### What the exercise asks
Write out the passage of the article on bot message delays starting at "If you do not" and ending at "should add delays?", reproducing every word and punctuation mark as it appears.

If you are reading this piece, I assume that you have already made a bot. If you have not, click here to make one right now.

Creating a bot is not like creating an app or a website.

The design choices you have to make deal more with how the user feels when they read your bot’s messages than what a user sees when they look at a screen. Through this series, we hope to delve into what some of these design choices are to help you create better experiences for your users, increase the impact of your messaging and as a consequence — your conversion rates.

In this edition, we will delve into the important topic of message delays.

What are messaging delays?

A message delay is the amount of time in seconds that a bot will wait before displaying another message bubble.

For example, in the bot shown below I have put a 1 second delay before the first message, a 2 second delay before the second message, and a 3 second delay before the third message.


If you do not know how to add messaging delays in TARS bot builder be sure to check out our help doc on it first: http://help.hellotars.com/make/gambit-related/adding-delay-between-messages

Why you should add delays?

### Provided data
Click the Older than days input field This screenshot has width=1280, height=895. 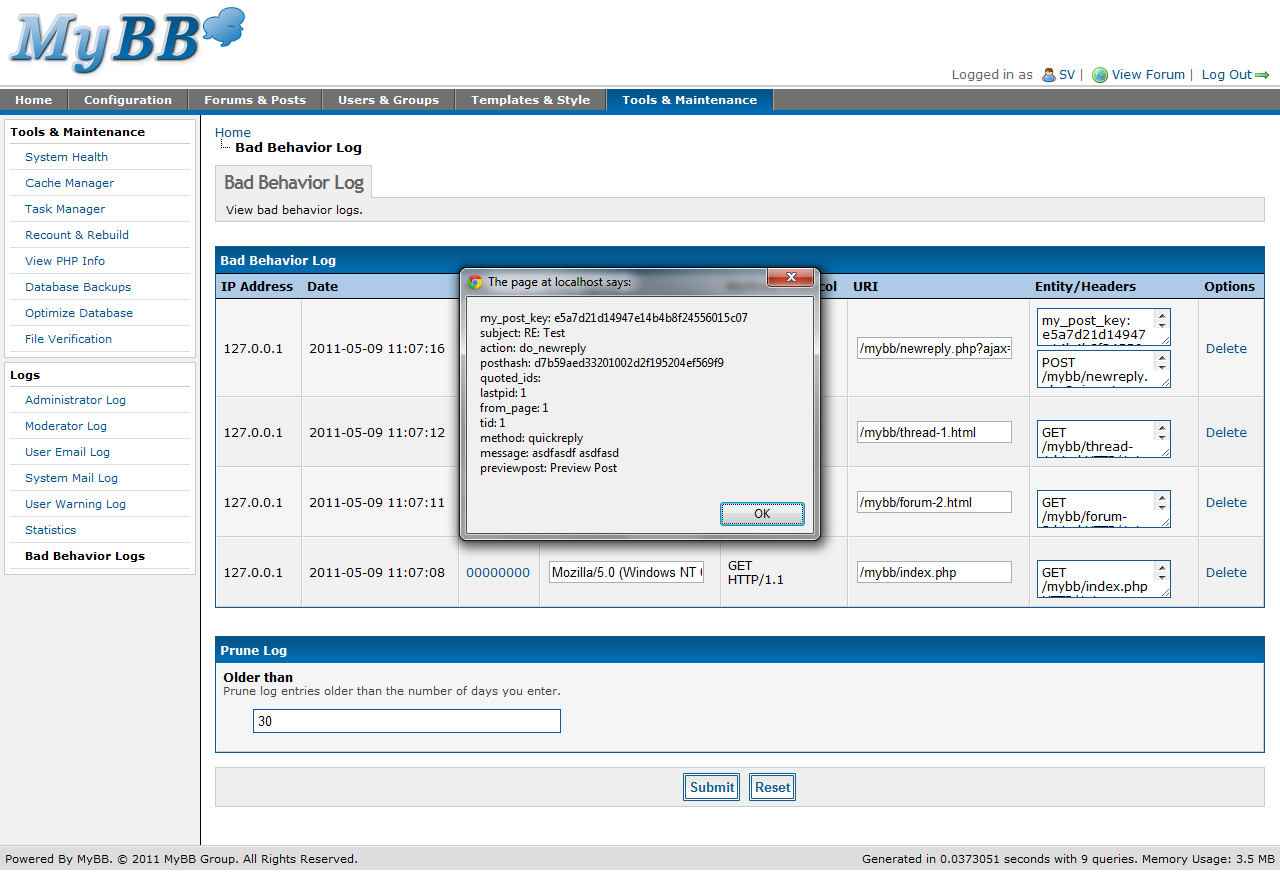[x=406, y=721]
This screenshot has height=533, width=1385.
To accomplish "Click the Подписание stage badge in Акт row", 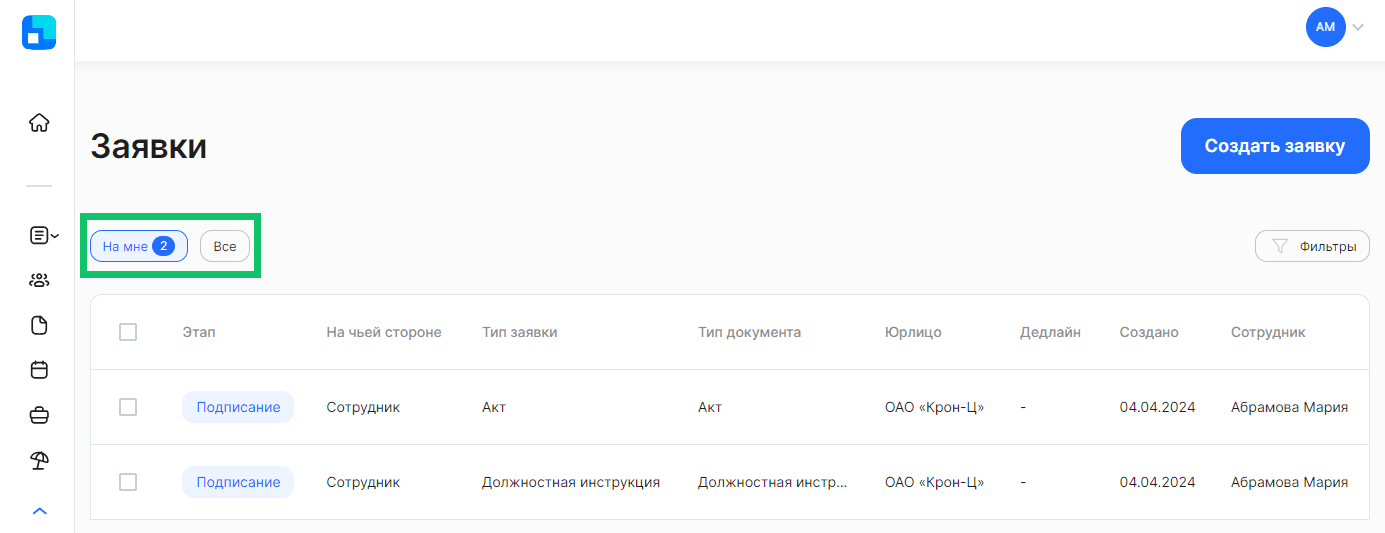I will point(238,407).
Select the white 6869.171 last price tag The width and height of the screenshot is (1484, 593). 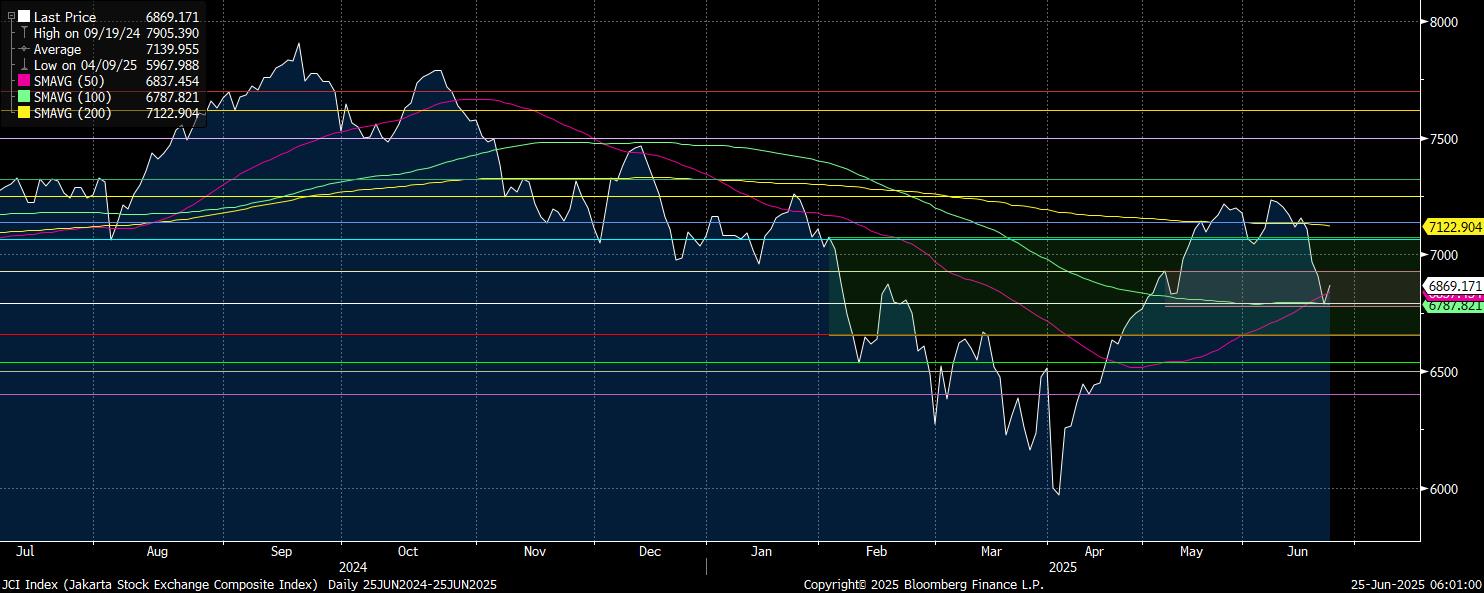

### Answer to this task
If you do not know how to add messaging delays in TARS bot builder be sure to check out our help doc on it first: http://help.hellotars.com/make/gambit-related/adding-delay-between-messages

Why you should add delays?